» **提示本文**
══════════════════════════════
任意のオーディオプラグインをMIDI 2.0デバイスとして使用する(したい)
巷にある任意のVST3/AU/LV2/CLAPプラグインをMIDI 2.0音源化するためのアプリケーションを作っていて、次の週末のM3 2025秋ででも展示するので、それについて解説しようと思う。GitHubリポジトリで公開してある。
- uapmd-service : a virtual MIDI 2.0 device that translates UMP to and from a synth plugin (VST3/AU/LV2/CLAP)
- midicci-keyboard: a MIDI 2.0 keyboard
MIDI 2.0アプリケーション開発用としては便利だけど、打ち込みで使えるといえるほどの実用性は正直まだ無い。
screenshots
(uapmd wikiに上げてある画像のコピーだけど、説明のために持ってきている。)
仮想MIDI 2.0キーボードでMIDI 2.0仮想デバイスコンソールで登録したプラグインを演奏できる。

macOSだとMIDI 1.0クライアントからMIDI 2.0デバイスにアクセスできるので、MIDI 1.0用のWeb Audio APIでもオーディオプラグインを演奏できる。

LV2, CLAP, AU, VST3の各フォーマットに対応している(JUCEを使わない自前実装なのでいろいろ動かない)

はじめに
MIDI 2.0は全然世の中に普及していないが、その理由として「MIDI楽器は現在のDTMのメインストリームではない」と「MIDI 2.0デバイスが世の中に全然存在しない」がある、ということにはおそらく反論が無いだろう。前者は簡単に覆せるものではないし単純に覆すものではない。しかし後者は実は簡単に解決できる問題だ。MIDI 2.0デバイスがなければMIDI 2.0アプリケーションを作れないし、MIDI 2.0アプリケーションが無いのにMIDI 2.0デバイスを作るのは投機的にすぎるが、MIDI 2.0物理デバイスが存在しないのであれば、MIDI 2.0仮想デバイスを作れば良いのである。
さいわい、ALSAでもCoreMIDIでも仮想デバイスを作成するのは簡単だ。何ならAndroidでもできる(アプリケーションのインストールというかたちになるので、任意のアプリケーションが動的に作成できるわけではないが)。Windows 11 Insider Previewを手元で動かしている先進的なWindowsユーザーなら、Windows MIDI Servicesで仮想デバイスを作成できるはずだ。それ以外のWindowsユーザーについてはWindows MIDI Servicesがリリースされるまで待たせておいて、われわれは先に進むとしよう(WindowsユーザーはWMSのgithubリポジトリでせっつくと良いだろう。自分は期待していない)。
══════════════════════════════
» **与えられたデータ**
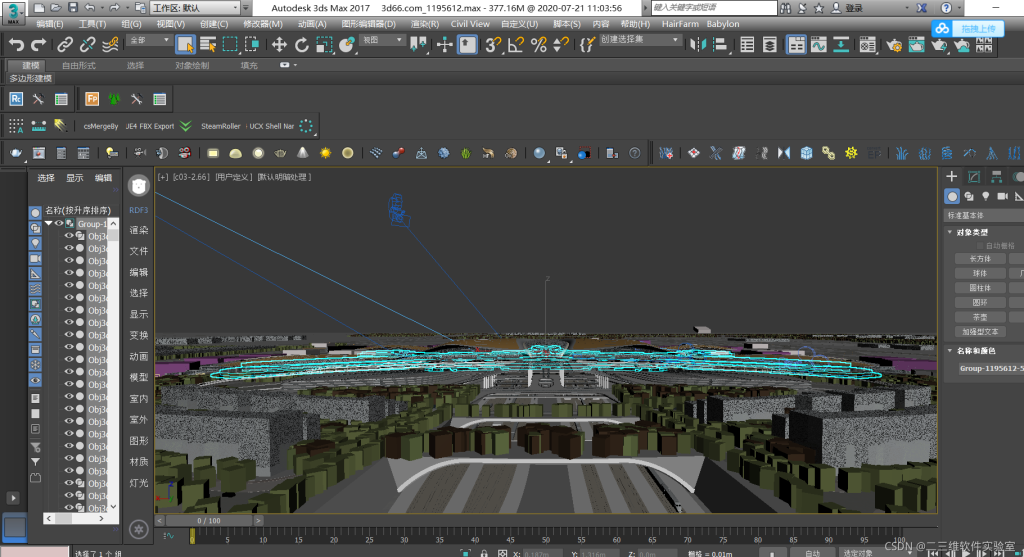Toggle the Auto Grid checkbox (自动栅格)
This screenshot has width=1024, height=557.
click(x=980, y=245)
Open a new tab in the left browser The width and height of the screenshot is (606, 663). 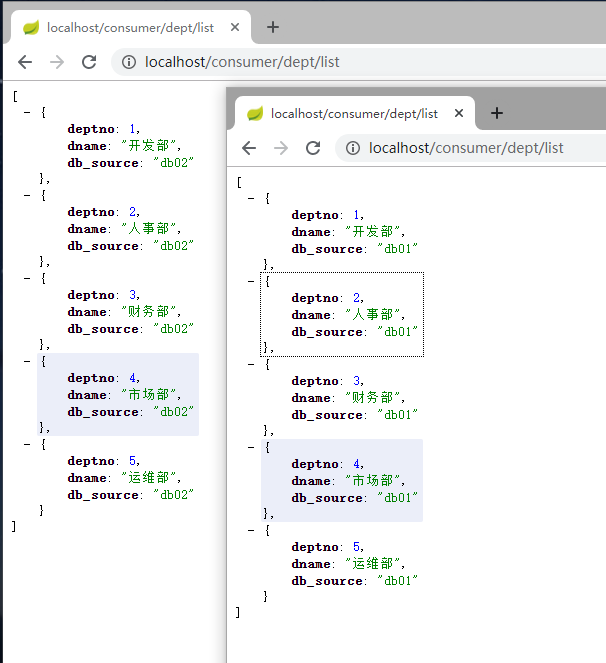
══════════════════════════════
» **課題内容**
本文のうち「- uapmd-service : a」を含む語句で始まり「1.0用のWeb Audio APIでもオーディオプラグインを演奏できる。」で終わる部分を、「打ち込み」を「楽曲制作」に置き換えて更新した形で書いてください。

» **解答**
- uapmd-service : a virtual MIDI 2.0 device that translates UMP to and from a synth plugin (VST3/AU/LV2/CLAP)
- midicci-keyboard: a MIDI 2.0 keyboard
MIDI 2.0アプリケーション開発用としては便利だけど、楽曲制作で使えるといえるほどの実用性は正直まだ無い。
screenshots
(uapmd wikiに上げてある画像のコピーだけど、説明のために持ってきている。)
仮想MIDI 2.0キーボードでMIDI 2.0仮想デバイスコンソールで登録したプラグインを演奏できる。

macOSだとMIDI 1.0クライアントからMIDI 2.0デバイスにアクセスできるので、MIDI 1.0用のWeb Audio APIでもオーディオプラグインを演奏できる。